‘There’s no life without dance’: Mbongui Square Festival brings African dancers to San Francisco Dec. 12-13
by The People’s Minister of Information JR
On Saturday and Sunday, Dec. 12 and 13, Mbongui Square Festival will be celebrating art and community through dance. Over two dozen dancers and choreographers from places as diverse as the Congo, the Ivory Coast, France and the United States will be showing off their moves.
The Mbongui Square Festival will take place at Zaccho Studio, which is located at 1777 Yosemite Ave., in San Francisco’s Bayview Hunters Point.
We caught up with choreographer Byb Bibene of the Kiandanda Dance Theater Company to fill us in on what will be going on at the Mbongui Square Festival, as well as his history with dance and more.
M.O.I. JR: Where are you from?
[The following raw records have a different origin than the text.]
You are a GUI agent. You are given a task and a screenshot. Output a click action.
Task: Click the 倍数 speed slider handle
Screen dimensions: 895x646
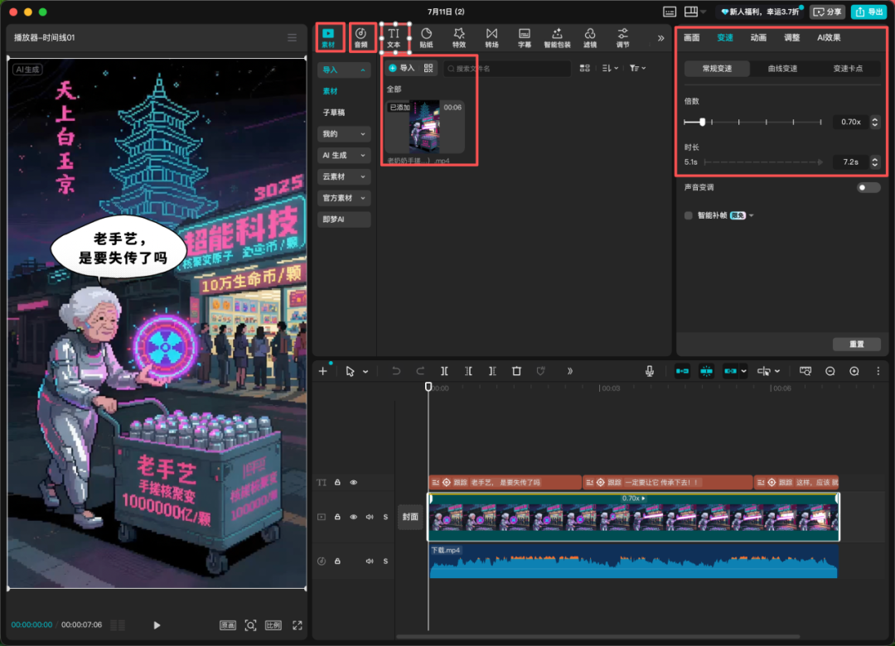(703, 122)
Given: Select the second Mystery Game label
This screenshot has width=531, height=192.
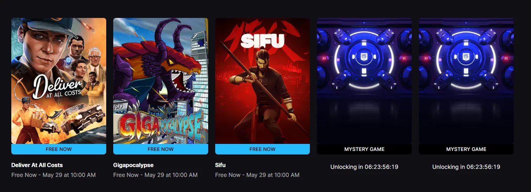Looking at the screenshot, I should [466, 149].
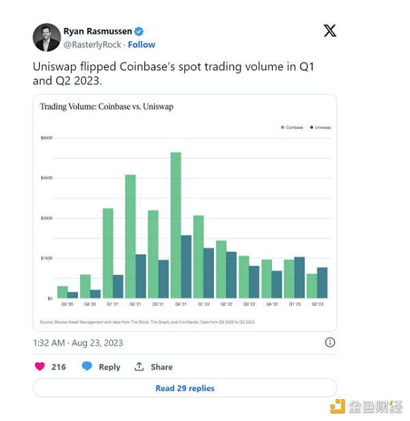Click the 216 like count

pos(59,367)
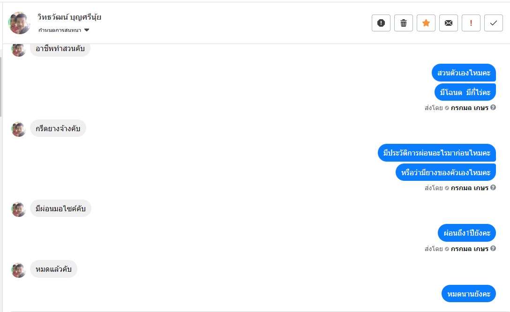Select the "มีผ่อนมอไซค์คับ" message bubble
The height and width of the screenshot is (312, 510).
click(60, 208)
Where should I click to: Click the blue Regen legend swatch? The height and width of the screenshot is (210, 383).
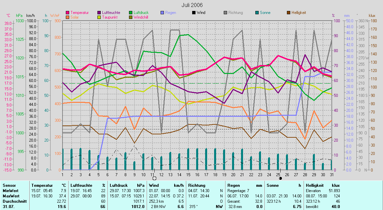[162, 13]
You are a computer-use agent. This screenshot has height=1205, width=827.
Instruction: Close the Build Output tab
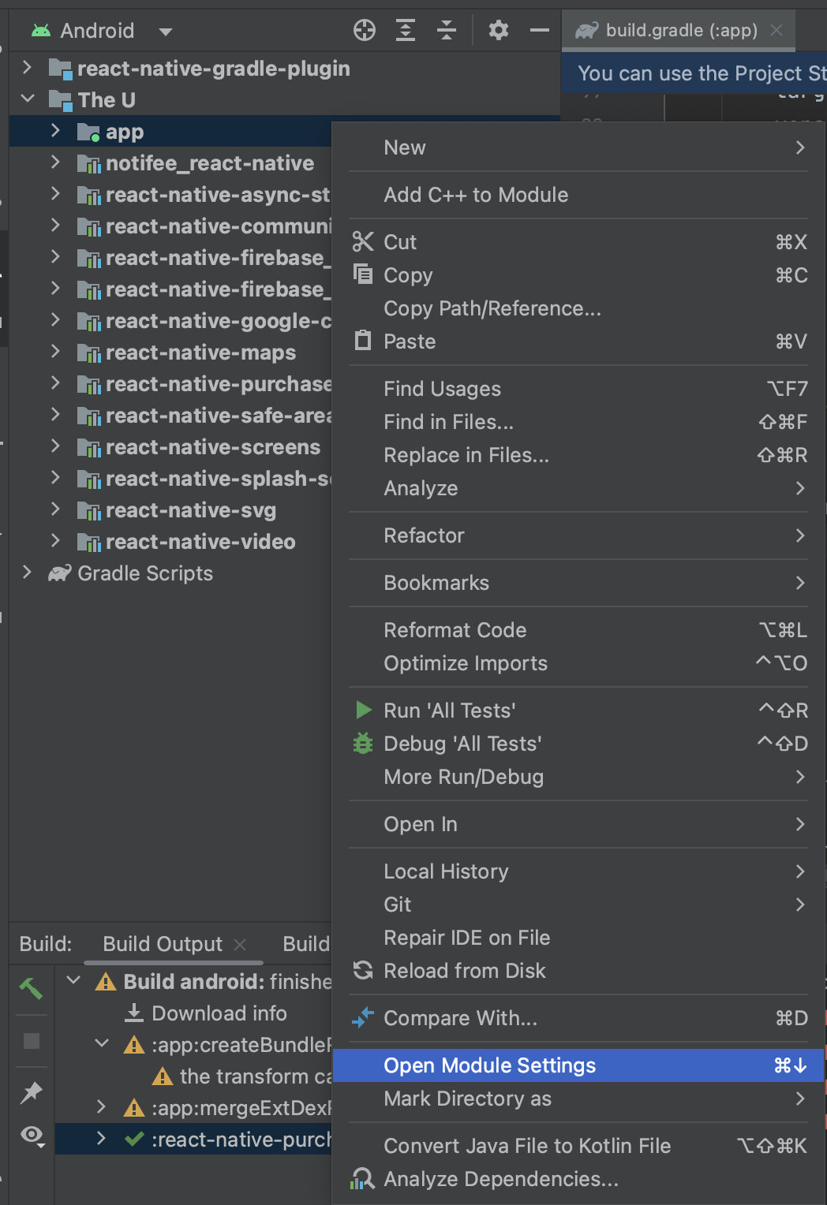coord(241,944)
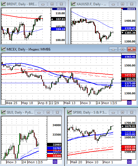
Task: Click MICEX scroll-to-end chart icon
Action: [x=129, y=102]
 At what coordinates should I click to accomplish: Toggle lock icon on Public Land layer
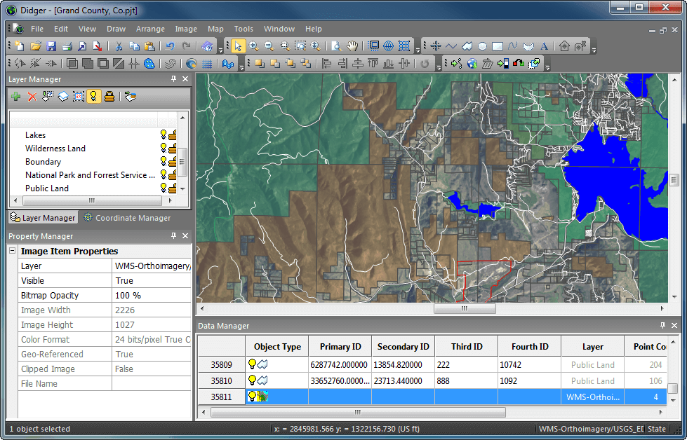click(x=172, y=188)
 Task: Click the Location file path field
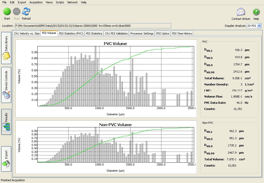[x=93, y=26]
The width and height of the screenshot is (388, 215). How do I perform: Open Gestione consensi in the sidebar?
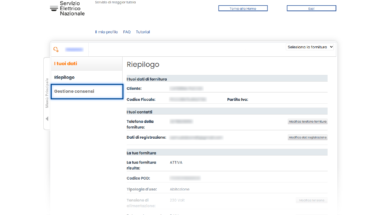point(74,91)
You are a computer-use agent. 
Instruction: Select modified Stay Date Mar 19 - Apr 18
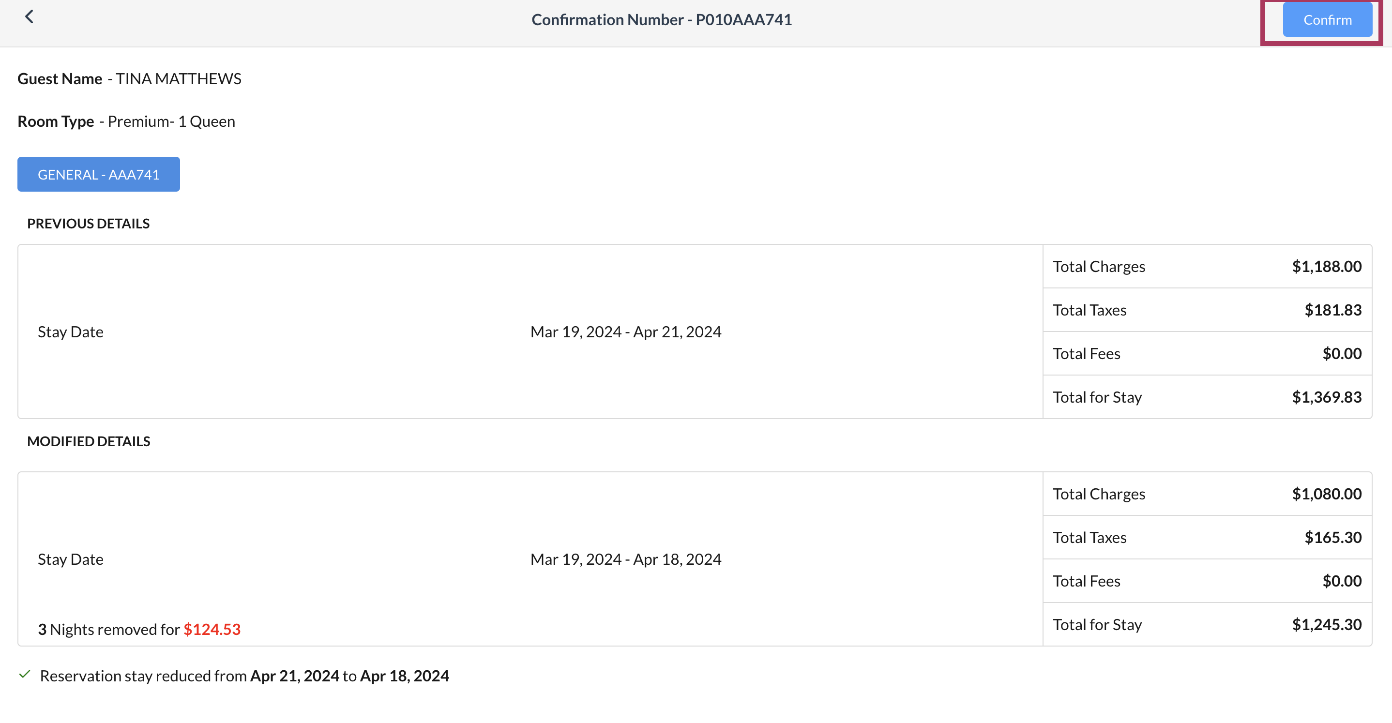pyautogui.click(x=626, y=559)
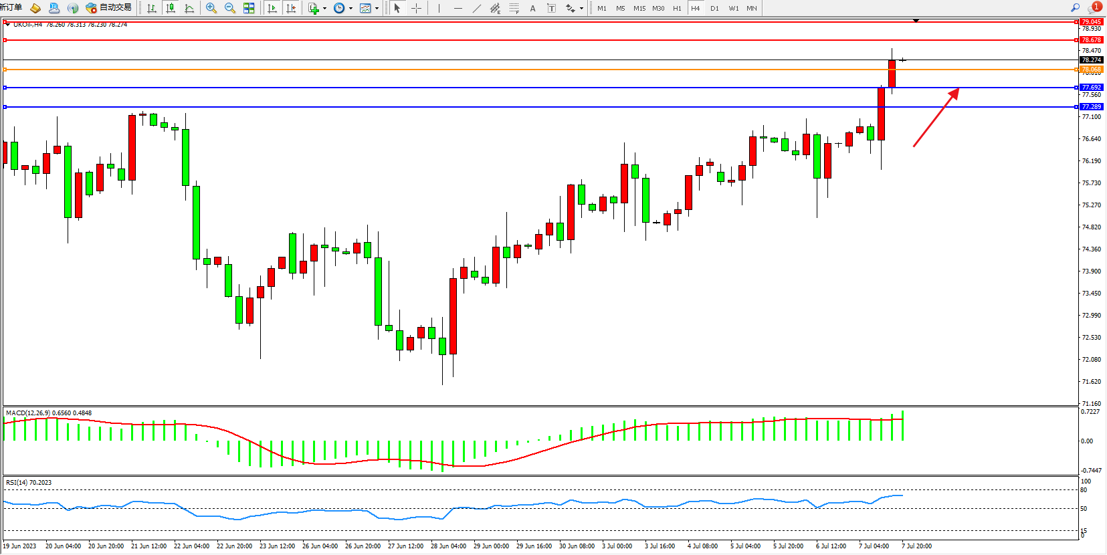
Task: Expand the arrows objects dropdown
Action: coord(581,9)
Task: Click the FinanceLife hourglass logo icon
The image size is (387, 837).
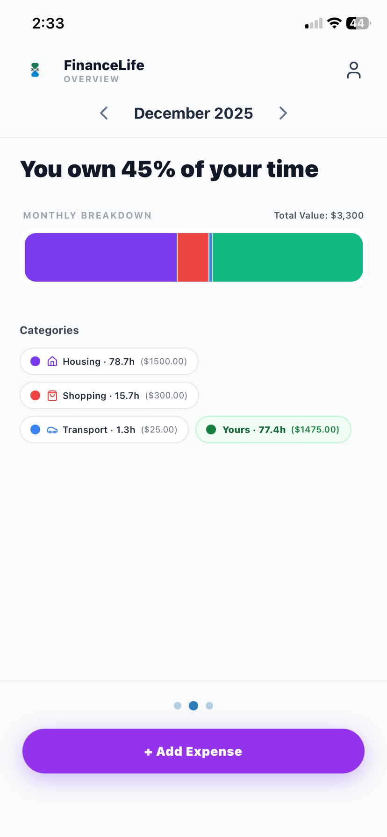Action: 35,70
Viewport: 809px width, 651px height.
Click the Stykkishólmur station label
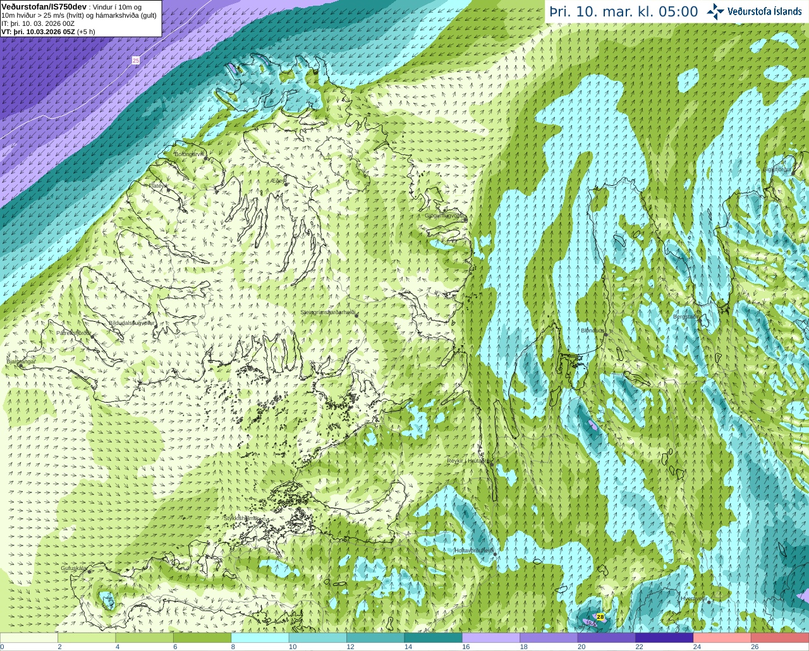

What made you fall in love with dance?
Byb Bibene: I was born and raised in the Republic of Congo, a country in central Africa. Dance has always been part of my culture, my life.
Dance life is very present in the Congo. Dance and music are two things I can’t dissociate. On every corner of the streets, there is a dancing bar – there is space where groups are rehearsing, traditional dances, pop dances.
It is very present, so in a natural way I was a potential dancer – though I became interested in dancing professionally after I had attended a contemporary dance group that mixed African dance forms well with Western contemporary dance aesthetic and hip-hop energy.
That was new, innovative – that was something I wanted to try. I tried it and fell in love right away and I never left.
M.O.I. JR: What made you want to become and how did you become a choreographer?
Byb Bibene: I became a choreographer by necessity. After dancing for years in different dance groups, there came a time I wanted to make a dance piece that sounded like my vision, that represented me. I’m a dreamer. I started making small solo works, and then duets and finally I got to put together a group work.
At first I did not have the skills, but I asked for assistance from more experienced choreographers who offered their guidance. After experiencing and creating many pieces, I guess I then understood how to craft an idea, translate it into dance, designed for the stage.
M.O.I. JR: What is the meaning of the word Mbongui?
Byb Bibene: Mbongui is a word that originated from the Congo that refers to togetherness. It’s in the Kongo language.
It refers to a place where family, neighbors, passers-by and foreigners come together to share meals, stories and knowledge and/or receive assistance from the community. It is a welcoming place, a transformative place, an inspiring place in which each person’s story may represent a new direction, another way to keep breaking boundaries and connect people.
Back in the day in Congo, the Mbongui was this big house located in the center of a village. This is the place where all the villagers went to, day or night, to listen to the elders, to learn about stories about the ancestors and different cultural knowledge.
M.O.I. JR: How did the Mbongui Square event start? Why? When?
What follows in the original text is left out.